◆ **Source material**
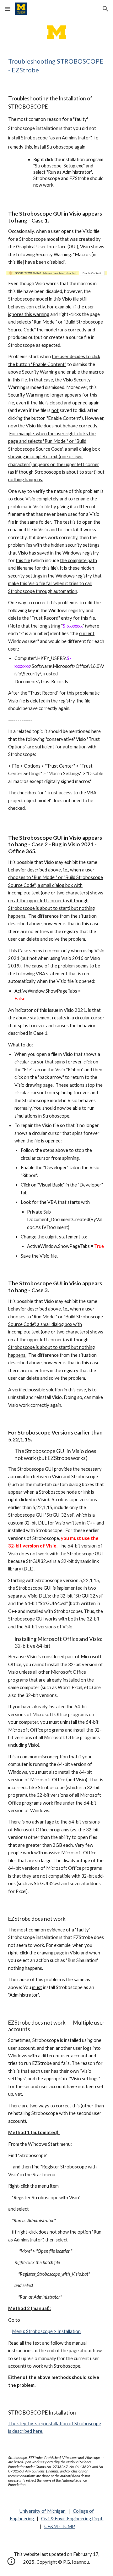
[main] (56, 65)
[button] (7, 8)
--
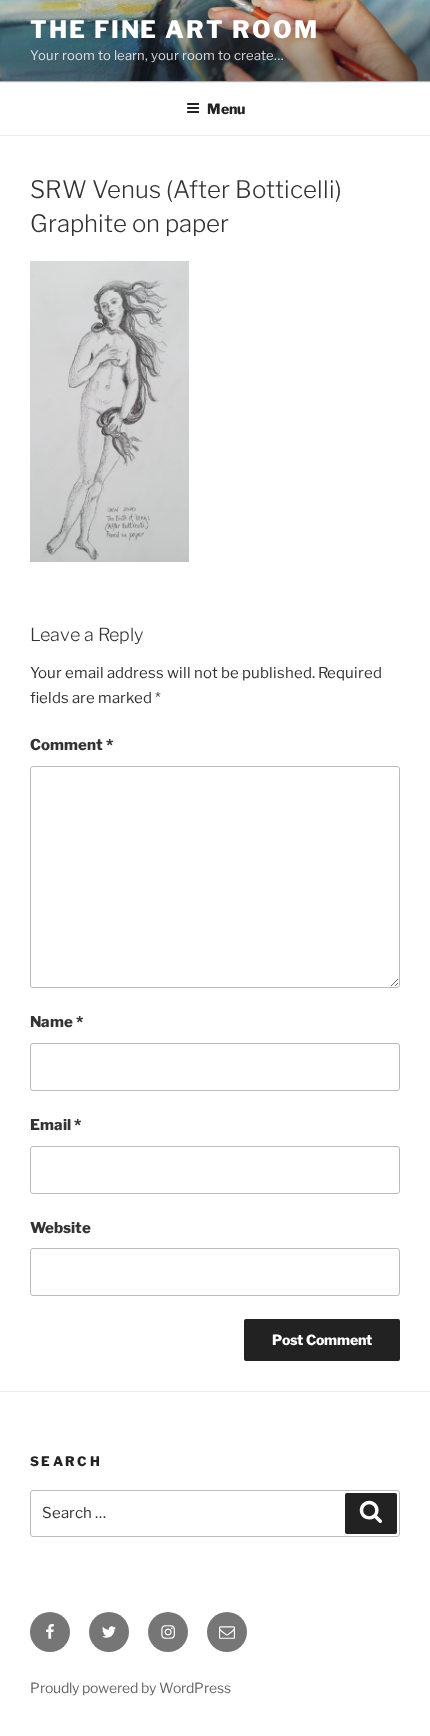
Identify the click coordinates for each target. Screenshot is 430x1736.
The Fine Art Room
--
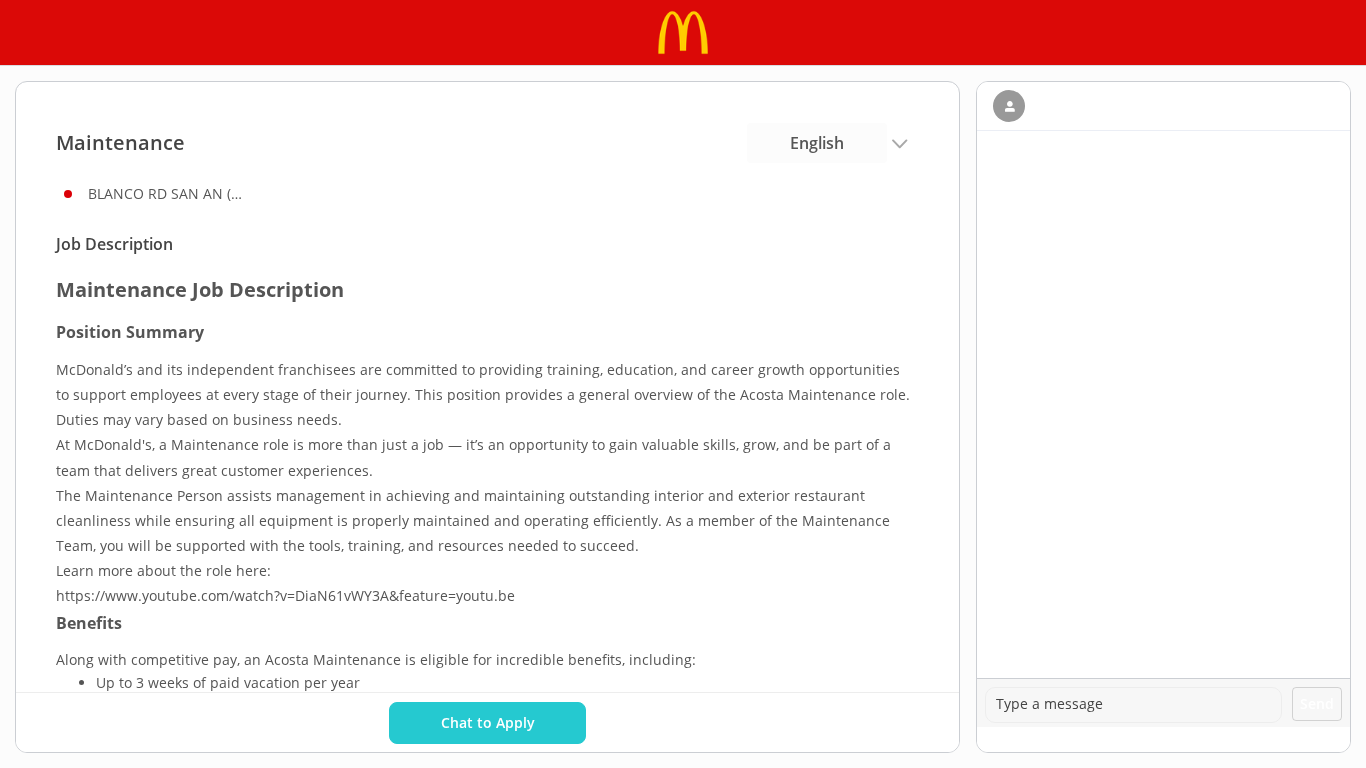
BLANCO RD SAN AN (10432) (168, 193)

◆ **Task objective**
Print, from the entries above, the line with "Identify the click", the line with "The Fine Art Room" and all lines between them, exactly and with nothing else.

◆ **Written solution**
Identify the click coordinates for each target. Screenshot is 430x1736.
The Fine Art Room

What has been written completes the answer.